Unigram taggers are based on a simple statistical algorithm: for each token, assign the tag that is most likely for that particular token. For example, it will assign the tag JJ to any occurrence of the word frequent, since frequent is used as an adjective (e.g., a frequent word) more often than it is used as a verb (e.g., I frequent this cafe). A unigram tagger behaves just like a lookup tagger, except there is a more convenient technique for setting it up, called training. In the following code sample, we train a unigram tagger, use it to tag a sentence, and then evaluate:

In [None]:
from nltk.corpus import brown
import nltk

In [None]:
brown_tagged_sents = brown.tagged_sents(categories='news')
brown_sents = brown.sents(categories='news')

In [None]:
unigram_tagger = nltk.UnigramTagger(brown_tagged_sents)
unigram_tagger.tag(brown_sents[2007])

[Dataset excerpt]
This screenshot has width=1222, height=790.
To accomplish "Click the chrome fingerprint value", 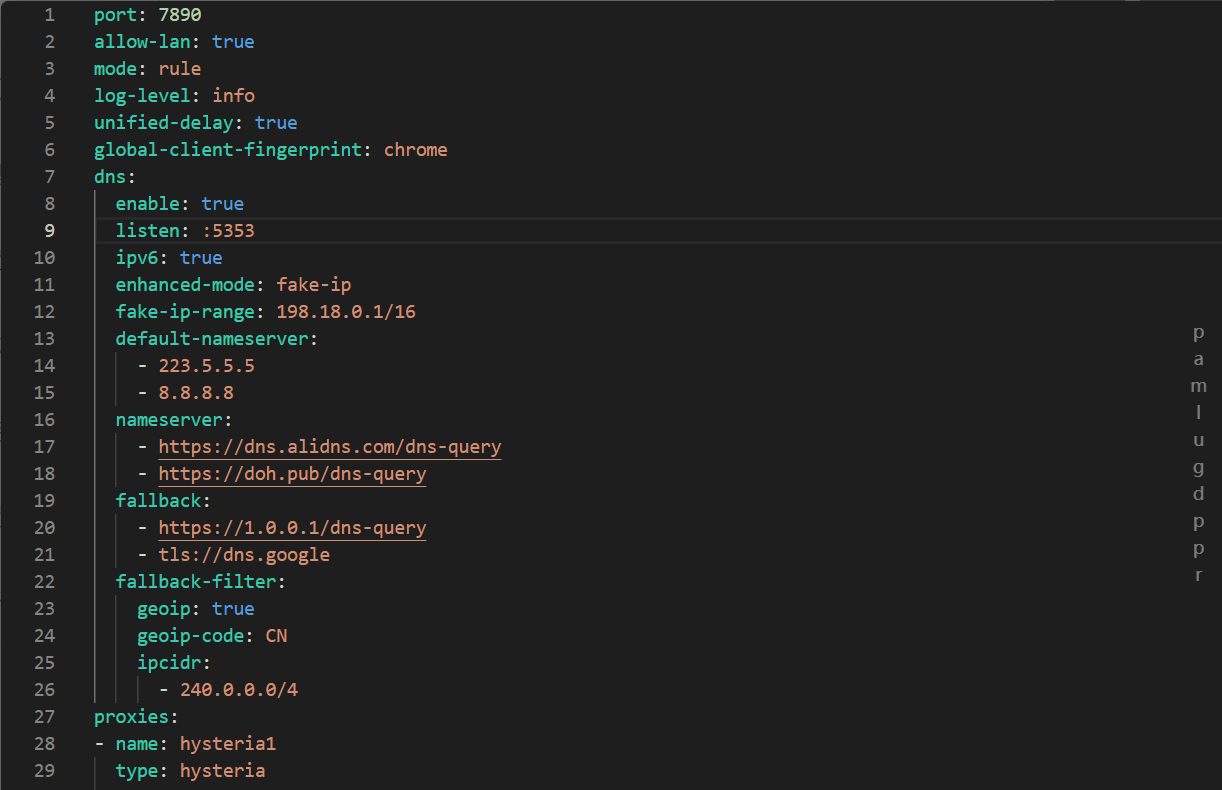I will [415, 150].
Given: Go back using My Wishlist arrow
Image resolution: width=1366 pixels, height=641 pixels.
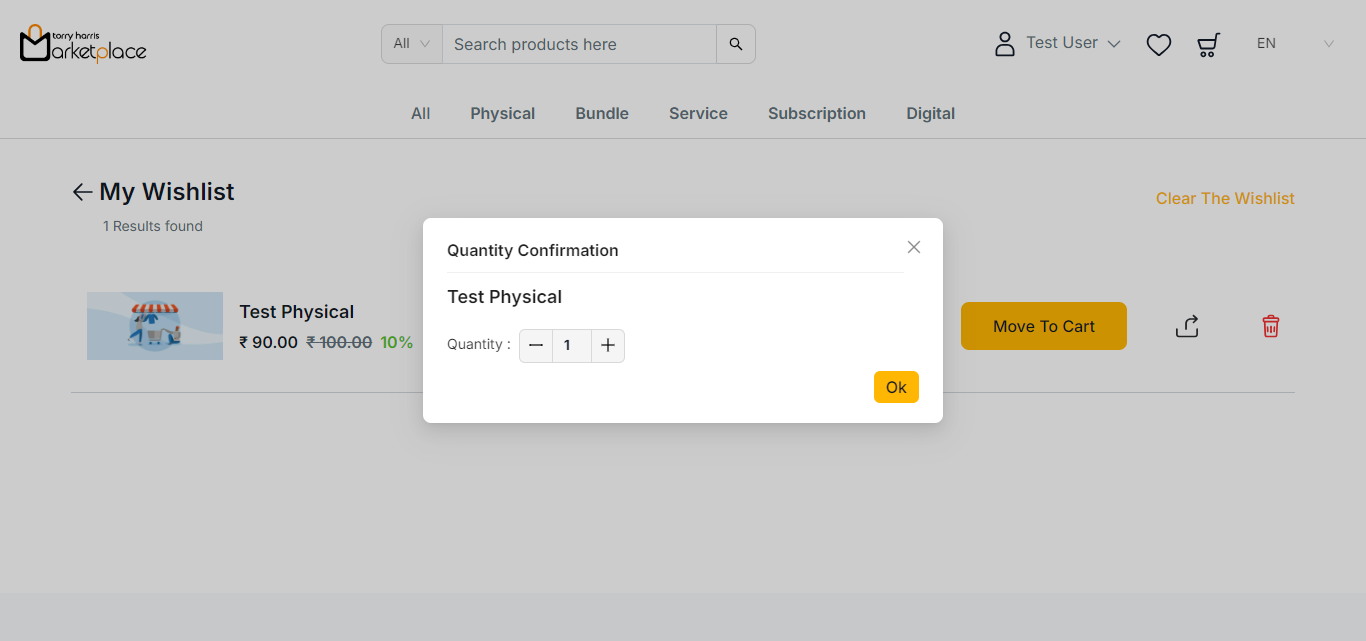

[Short problem 1] In the text on unigram taggers, which tag does a unigram tagger assign to the word frequent?
[Short problem 2] Condense the paragraph of the unigram tagger text that begins "Unigram taggers are based on a simple statistical algorithm" into a short bulleted list that keeps its main facts.
[Short problem 3] Reproduce the part of the unigram tagger text starting with "Unigram taggers are" and going on through "unigram_tagger.tag(brown_sents[2007])".

[Exercise solution 1] JJ

[Exercise solution 2]
- Unigram taggers give each token the tag that is most likely for that particular token.
- For example, frequent gets the tag JJ because it is used as an adjective more often than as a verb.
- A unigram tagger works like a lookup tagger but is set up through a more convenient technique called training.
- The code sample that follows trains a unigram tagger, uses it to tag a sentence and then evaluates it.

[Exercise solution 3]
Unigram taggers are based on a simple statistical algorithm: for each token, assign the tag that is most likely for that particular token. For example, it will assign the tag JJ to any occurrence of the word frequent, since frequent is used as an adjective (e.g., a frequent word) more often than it is used as a verb (e.g., I frequent this cafe). A unigram tagger behaves just like a lookup tagger, except there is a more convenient technique for setting it up, called training. In the following code sample, we train a unigram tagger, use it to tag a sentence, and then evaluate:

In [None]:
from nltk.corpus import brown
import nltk

In [None]:
brown_tagged_sents = brown.tagged_sents(categories='news')
brown_sents = brown.sents(categories='news')

In [None]:
unigram_tagger = nltk.UnigramTagger(brown_tagged_sents)
unigram_tagger.tag(brown_sents[2007])